Beyond that, it looks like this system gives you full audit logs and lets you backtest things which means you should be able to analyse the impact of a change and have a record of what decisions were made and how they were made.

davidreisbr•8mo ago
Thanks for the feedback! Making decisions transparent is a big focus area for us. Not only for fairness, but also because companies can't improve what they don't understand.
davidreisbr•8mo ago
Thanks for the feedback! Making decisions transparent is a big focus area for us. Not only for fairness, but also because companies can't improve what they don't understand.

Nevertheless, we are a platform. We make it easy for deciders to do the right thing, but they are ones making final decisions.

boredemployee•9mo ago
> "We're sorry, the AI says you're not allowed to have credit anymore."

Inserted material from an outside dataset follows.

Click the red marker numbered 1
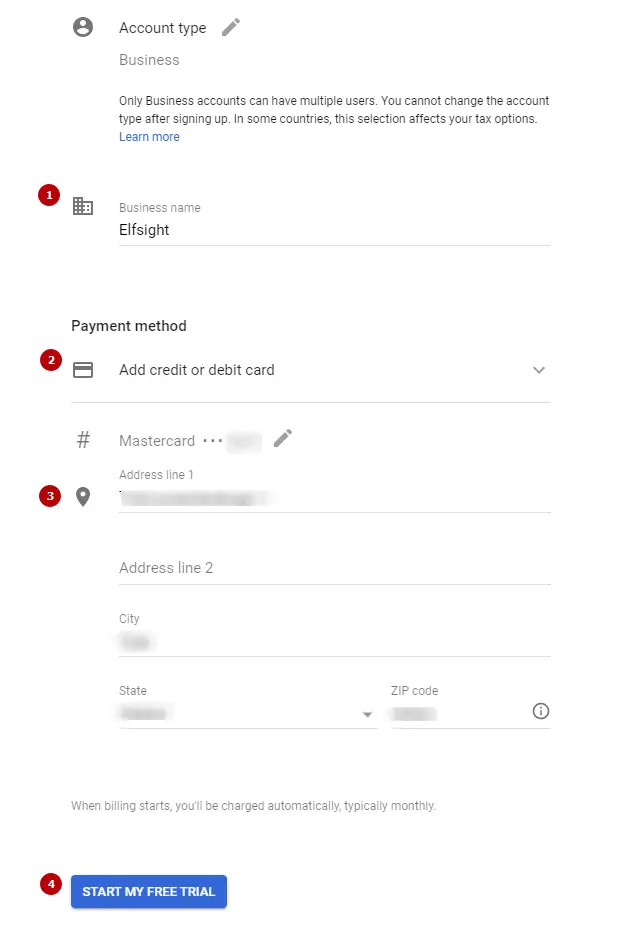This screenshot has height=926, width=626. point(48,195)
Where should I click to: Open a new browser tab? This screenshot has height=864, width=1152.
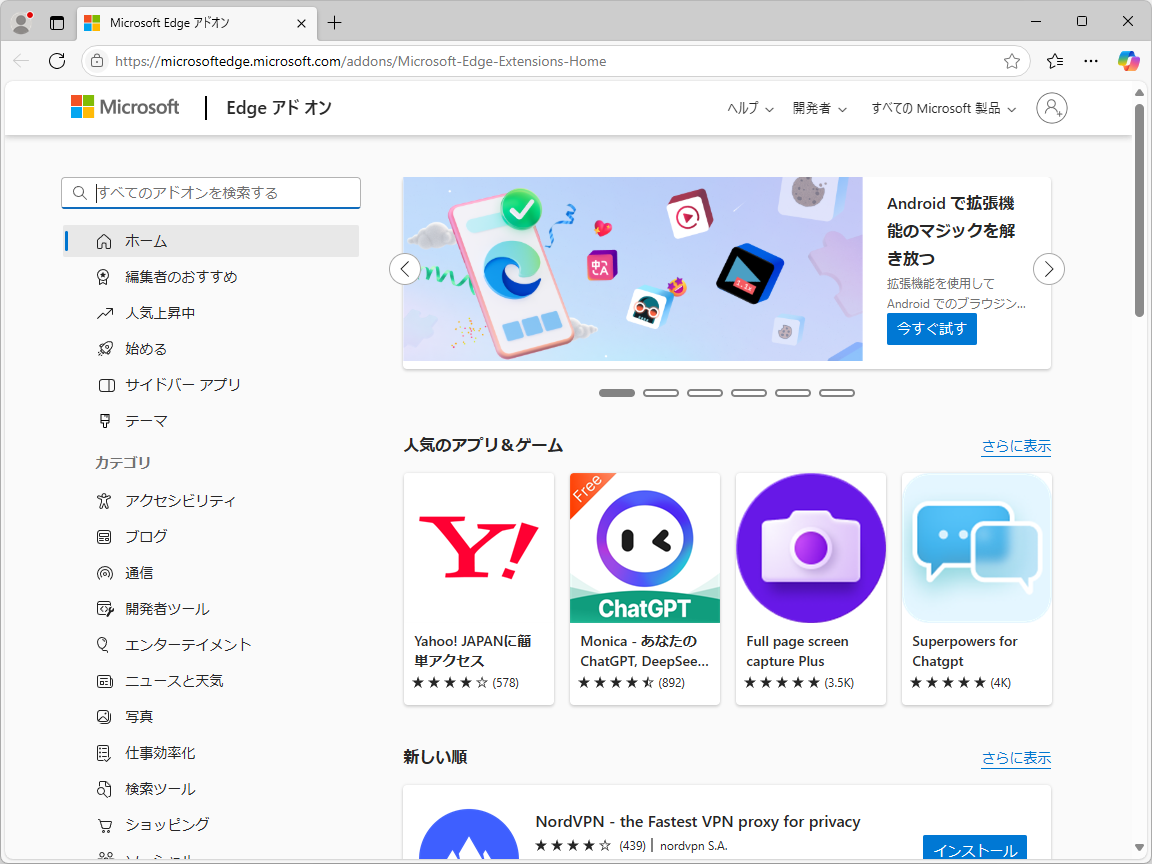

genuine question: hasn't that been done already with machine learning?

edit: your point is totally valid and I agree, but this type of cruelty is not new

conartist6•9mo ago
Yeah, obviously very little of what I'm reacting to is this tool specifically. My passion on the topic is because this is a trend we've been seeing for a long time, and most of us are already subject to many of these kinds of unaccountable systems.
davidreisbr•8mo ago
There are regulations for example that say "the AI did it" is not a valid response to questions about why a decision was taken (e.g. the Equal Credit Opportunity Act in the US).

There are several best practices to comply with such regulations, and our platform makes it easy to apply them.

IanCal•9mo ago
You seem to be mixing up using ai to make decisions and using ai to make the decision tree in code to a specification.

I think you should take a moment to try and understand the product before attacking so strongly.

davidreisbr•8mo ago
Exactly.
davidreisbr•8mo ago
The Vom platform allows business teams to build explainable transparent decision processes. It makes it easy to comply with regulations like the Fair Credit Reporting Act. It's actually a big improvement over black-box models or opaque spaghetti code, which are the status quo at many places.